By Erin Free
Essential Killing opens with the pulsing, strangely hypnotic sound of a chugging helicopter blade, as the camera swoops and glides over the burning sands of a harsh, hot-baked desert. It’s an appropriately surreal, alienating collision of sound and vision that immediately gives cinematic form to one of the most troubling, ambiguous conflicts, well, in the history of the world. It soon becomes clear that the helicopter is hovering over Afghanistan, a war-ripped nation now bound to boast even more negative connotations than Vietnam in the tattered, blood streaked pages of international conflict. Not since Apocalypse Now has a helicopter been used to so forcefully punch home the true strangeness and inhumanity of war. From the opening frames of Essential Killing, it becomes bang-obvious that there is a master behind the camera.
Though hardly prolific (he took a seventeen-year sabbatical from directing in the nineties and through much of the first decade of the new millennium), Jerzy Skolimowski is a Polish writer/actor/director every bit as important to his nation’s cinema as Roman Polanski or Andrzej Wajda. After a series of bold, contentious films in his homeland, Skolimowski made his name internationally with 1967’s The Departure, 1970’s The Adventures Of Gerard, and the cult classic, Deep End. After 1991’s political/personal drama, 30 Door Key, he concentrated on acting and other interests before finally returning to filmmaking with 2008’s dark, perverse drama/thriller, Four Nights With Anna.
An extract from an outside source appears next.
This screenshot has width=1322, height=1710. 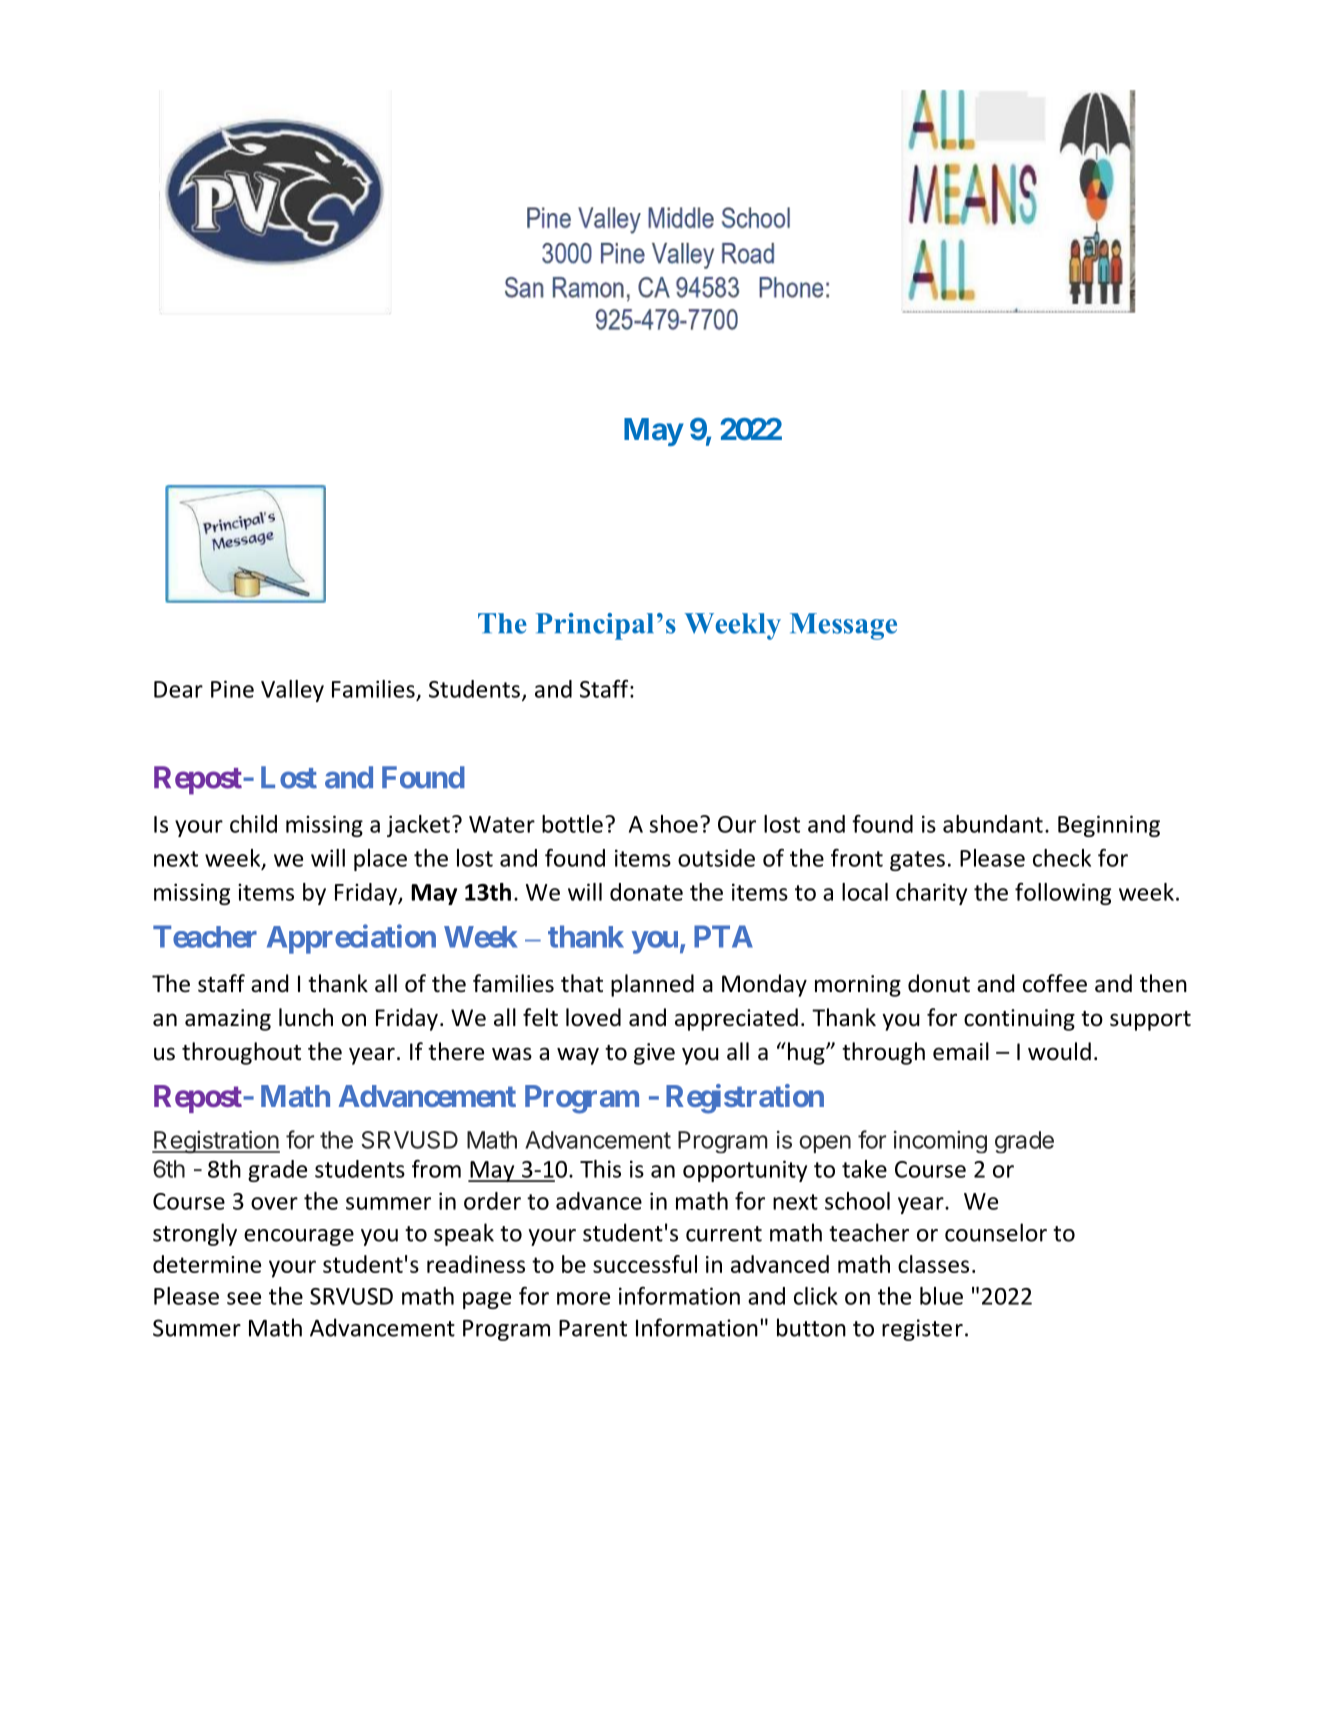 I want to click on see, so click(x=244, y=1298).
Two years later, Skolimowski unleashed Essential Killing on The 2010 Venice Film Festival, where it justifiably became a flashpoint for controversy and audience debate. Not only does the film have as its hero a Taliban fighter, but that Taliban fighter is played by actor/director, Vincent Gallo (Buffalo 66, The Brown Bunny), one of the most divisive figures in modern cinema. In case you were wondering, Essential Killing is not your standard, everyday kind of movie.
After blowing three Americans apart with a rocket launcher, Gallo’s never-named Taliban fighter is quickly captured, and is soon wearing those all-too-familiar orange overalls. Deaf from the rocket blast, he is interrogated and tortured by the US military, but never says a word. Shipped from the scorched surfaces of Afghanistan to the snowy wastes of somewhere in Europe, the Taliban fighter is cuffed with other US enemies in a truck and sent en route to a holding facility. When the truck overturns, however, he is thrown loose, and provided with an opportunity for escape, which he takes by tearing off into the icy uncertainty that lays before him, which at least appears more inviting than the continued torture that awaits him at the hands of the US military. Scourged by the cruelty of the elements, and relentlessly pursued by land and air, the Taliban fighter embarks on a hellish, horrific journey for survival that will involve guns, animal traps, chainsaws, and – in a scene to rival anything cooked up by shock, master John Waters – lactation.
Though the film’s basic plot may make Essential Killing sound like some kind of arthouse aberration of First Blood, it is in fact something far, far different. Gallo’s Taliban fighter is no stoic killing machine – he is a shattered, exhausted, terrified man who doesn’t speak a word throughout the entire course of the film, but instead lets out animal yelps of pain, fear and shock, and finally sobs at what he has become in order to survive. Gallo’s already extraordinary performance is made even more striking because of the fact that he has always been an actor at home with reams of dialogue, with his unconventional high pitched voice nearly as recognisable as his equally unconventional good looks.
While many morons in the critical fraternity accuse Gallo of narcissism because of his infamous filmmaking multitasking, they usually fail to see that he is also one of the most exquisitely vulnerable actors of the modern era; Gallo will lay it out on screen with a complete lack of vanity, and a willing readiness to avoid the machismo of so many of his peers. His performance in Essential Killing – anguished, desperate, fearful, weak, strong, dangerous, hopeless – is nothing short of a wordless tour de force. “It’s phenomenal,” Skolimowski said of his leading man’s performance to Electric Sheep. “I cannot imagine anybody else being better in that role. It’s really an Academy Award performance.” Though he’ll likely never touch Oscar gold, Gallo did deservedly get the Best Actor gong at The Venice Film Festival.
With the mesmeric Vincent Gallo at its swirling centre, and the stark cinematography of Adam Sikora driving its often blinding imagery, Essential Killing is a stunning film. Its never-stated politics buried ambiguously beneath the straight simplicity of its plotting, Skolimowski’s lean, economic, poetically constructed “action thriller” ultimately cuts free of its contemporaneous shackles and stands as something far more lasting than political storytelling – Essential Killing is, quite simply, an existential treatise on man’s struggle with himself and the violent, vicious, unforgiving world around him.